Behind the one-liners and glib quotes, though, is a person who glamorised an industry that used to live in gritty by-lanes. Delightful Gourmet Pvt. Ltd, the company he co-founded with Vivek Gupta, has elevated butchers to “meat technicians”, similar to the way barbers have evolved into hair stylists or coffee makers have become baristas.

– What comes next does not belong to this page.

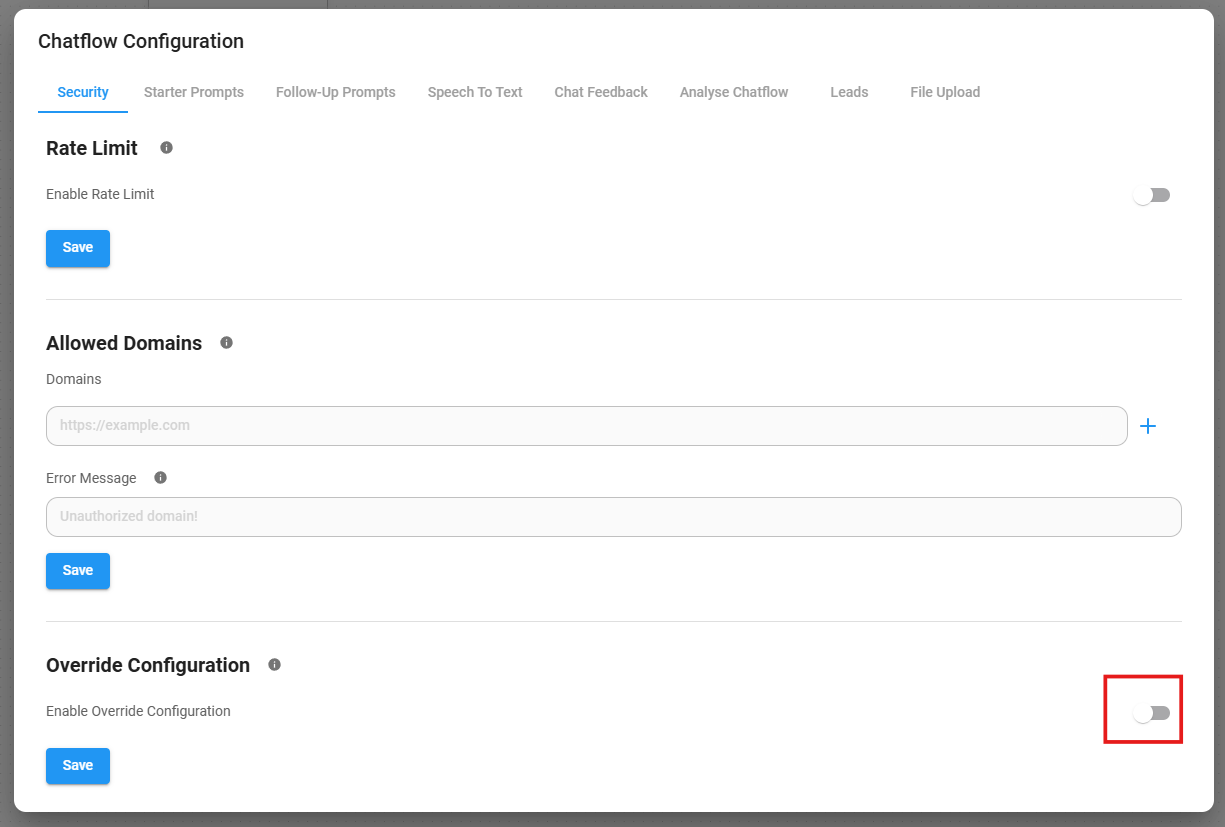Open the Chat Feedback tab
The height and width of the screenshot is (827, 1225).
601,92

Also read: What makes MyGate’s Vijay Arisetty a community man
With home deliveries gaining popularity through the pandemic, Licious has become one of the biggest meat and seafood brands in the country. A series G funding of $52 million (around ₹400 crore) led by IIFL Asset Management’s late stage tech fund in October last year made it the country’s first direct-to-consumer (D2C) brand to become a unicorn, a company with a $1 billion or more valuation.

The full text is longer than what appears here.